### DOCUMENT EXTRACT
▽

For the first time in the history of Henry, something else also happened today. I ran out of cookies. On purpose. Henry is very surprised because Mommy is usually better prepared than this and what the heck, mommy?

No worries, there's fruit, granola bars, fruit bars, bran bars, popcorn and crackers. He won't starve, I just want to see if he can get through a day without cookies. Yes, I realize I may be scarring him for life, I don't care. He needs to break the cookie cycle. He's soon to be as tall as me, if he outweighs me by the time he's ten what the heck am I going to do then?

In other news, Sam's quiet confidence inspired me to get the ball rolling and make an appointment to get my tires fixed. Fucking car. Drives me nuts but at the same time, I don't take it for granted. I even cleaned it last week, including the steering wheel and the shifter knob, which meant Ben almost lost control just starting it up and called for a soapy cloth and a towel to clean the shininess off both. I try. Did I mention I try?

△

### TASK SET
1) In the blog post about running out of cookies, which parts of the car did the writer clean last week?
2) Carry the blog post about running out of cookies forward, starting after its final sentence.
The material that comes after this blog post has no connection to it.

### INFORMATION PROVIDED
▽

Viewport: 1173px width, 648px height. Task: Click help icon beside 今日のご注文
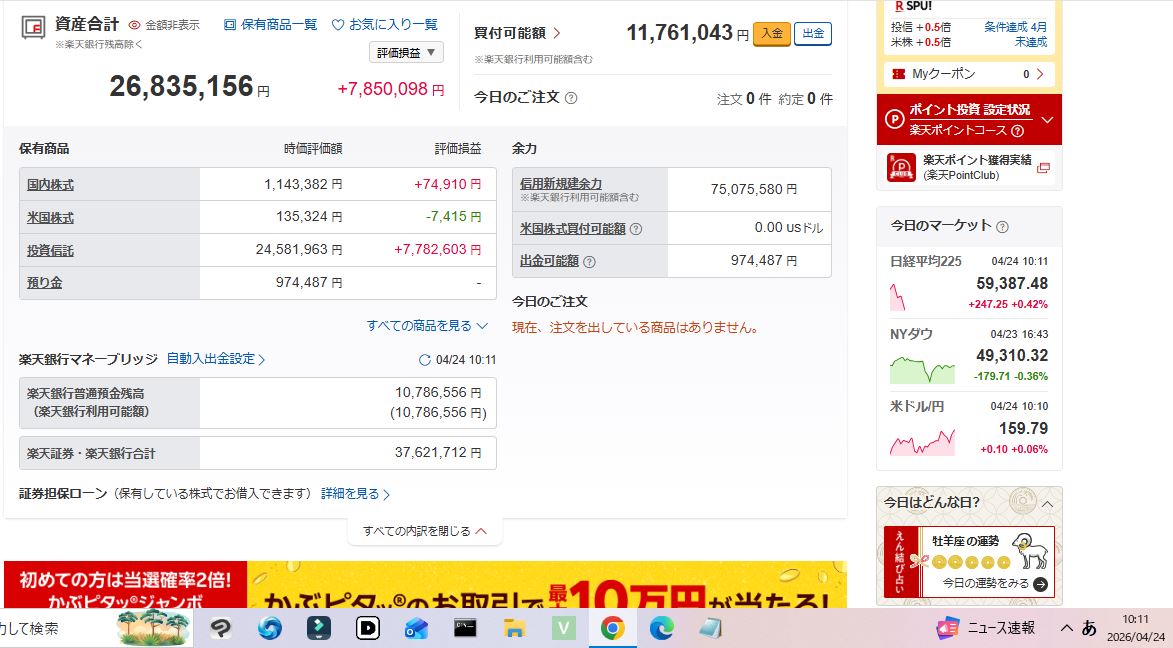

△

### TASK-BY-TASK OUTPUTS
1) The steering wheel and the shifter knob.

2)
You all think I'm some sort of spoiled playboy centerfold who sits in her turret eating grapes and reading Nietzsche while my knights fight over me...

Okay, well that's besides the point.

I have nails in my tires. Know why? I'm magnetic. We've been over this before. The same freakish power that enables me to kill car key fobs, Xbox 360s, and laptop computers just by virtue of my very presence also enables small, pointy metal objects to skitter across the road and fling themselves into the treads of my tires in their bid to be close to the source of all melancholy.

Whatever, go with it now, okay?

Melancholy is a superhero and she has long blonde-white hair and a black tutu dress, black garters and high-high black stiletto boots on. It's always windy and raining outside when she's around. Her hair whips around so fiercely you can hardly see her eyes, but you feel them on you. The room feels heavy when she's there but you can't take your eyes off her. She has dust from the cemetery caked under her nails and her lipstick is smeared from being kissed and left. She never smiles, she just stares, and her power isn't so much the magnetic anomalies but the power to absorb all of the sadness around her.

She's a giant grief sponge.

Yes.

Marvel will never hire me. That's okay. I'm not looking. I'm busy trying to morph, so I don't have to listen to Sam.

Tuesday, 29 June 2010

I don't think I'll write about the pictures so here.

(Pictures. Yesterday I did another photo shoot for a band that Caleb has interests in. That is all.)

I am here.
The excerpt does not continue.